Thomas Hornsby FRS (1733 in Durham – 11 April 1810 in Oxford) was a British astronomer and mathematician.
Hornsby became a Fellow of Corpus Christi College, Oxford in 1760.
He occupied the Savilian Chair of Astronomy at Oxford University from 1763. In the same year, he became Sedleian Professor of Natural Philosophy.
Hornsby was especially concerned with the observation of the transit of Venus. In 1761, he observed the transit of Venus from Shirburn Castle, in Oxfordshire, the seat of the Earl of Macclesfield. George Parker, 2nd Earl of Macclesfield (ca. 1695–1764), celebrated as an astronomer, had spent most of his time conducting astronomical observations at Shirburn Castle; here he had built an observatory and a chemical laboratory.
On the 1st April 1764 Hornsby observed the partial phases of an annular solar eclipse.[1]
Despite the international efforts made to observe the 1761 transit, poor weather conditions hampered observations. In 1766 Hornsby informed the Royal Society that preparations needed to begin for the 1769 transit, his publication in the Philosophical Transactions of the Royal Society focusing attention on the "cone of visibility" indicating some of the better places to observe the transit.
Hornsby himself viewed the 1769 transit at the Tower of the Five Orders, the entrance to the Bodleian Library in Oxford.
In the periodical Philosophical Transactions, Hornsby published a comparative analysis of 1761 transit (1763); a plan for suitable viewing stations for 1769, including possible locations in the Pacific (1765); a description of organising and reporting observing groups in Oxford (1769); and a comparative analysis of the 1769 transit (1771).
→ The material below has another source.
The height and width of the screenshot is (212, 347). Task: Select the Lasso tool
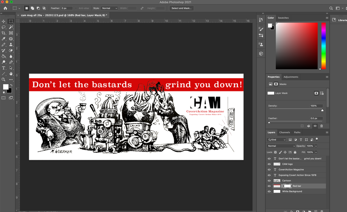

Using the solar parallax values obtained from the 1769 transit, he wrote in Philosophical Transitions December 1771 that "the mean distance from the Earth to the Sun (is) 93,726,900 English miles." The radar-based value used today for the astronomical unit is 92,955,000 miles (149,597,000 km). This is only a difference of eight-tenths of one percent. The work was within the bounds of the aphelion and perihelion distances to the sun, ~95 million miles and ~91 million miles respectively. These results have been described as "absolutely remarkable" considering what the astronomers had to work with.[2]
Hornsby was instrumental in the establishment of the Radcliffe Observatory at Oxford in 1772, and was made Radcliffe Observer in the same year. In 1782, he was appointed Sedleian Professor of Natural Philosophy. In 1783, he became Radcliffe Librarian. He was elected a Foreign Honorary Member of the American Academy of Arts and Sciences in 1788.[3]
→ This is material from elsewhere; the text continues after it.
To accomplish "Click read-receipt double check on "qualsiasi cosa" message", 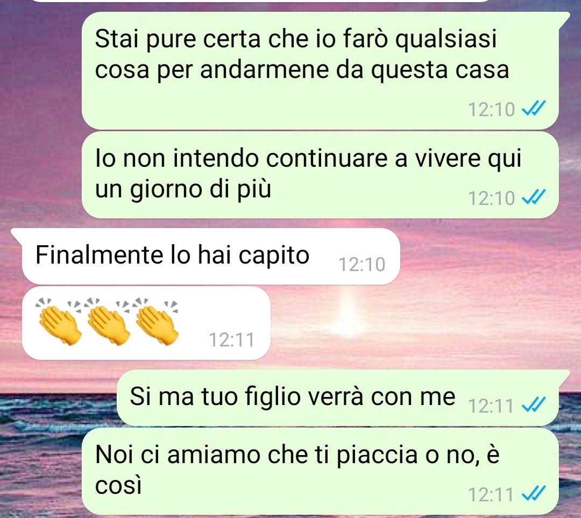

Hornsby made tens of thousands of astronomical observations. These were not published, however, until 1932, and were donated to Corpus Christi College, Oxford in 1935. They include a determination of the rate of change of the axial inclination of the Earth and the proper motion of Arcturus, both close to the modern values, whose combination of visual magnitude and large proper motion led Hornsby to argue (incorrectly) that "We may, I think, fairly conclude that Arcturus is the nearest Star to our System visible in this Hemisphere".
The crater Hornsby on the Moon is named after him.
N.B. His death announcement in the Kentish Gazette 24 April 1810 quotes his death as "Wednesday (11th Apr. 1810) at the Observatory Oxford, aged 76, the Rev. Thomas Hornsby D.D. & F.R.S. Savalian Professor of Astronomy, Professor of Natural Philosophy, & Librarian of the Radcliffe Library."
The Oxford Dictionary of National Biography gives this information:
"Hornsby, Thomas (1733–1810), astronomer, the son of Thomas Hornsby (bap. 1704, d. 1771), an apothecary and later alderman, and his wife, Thomasine Forster, née Coulson (bap. 1705, d. 1775), was baptized in the parish of St Nicholas, Durham, on 27 August 1733. Hornsby died in Oxford on 11 April 1810, and was buried at St Giles' there on 19 April."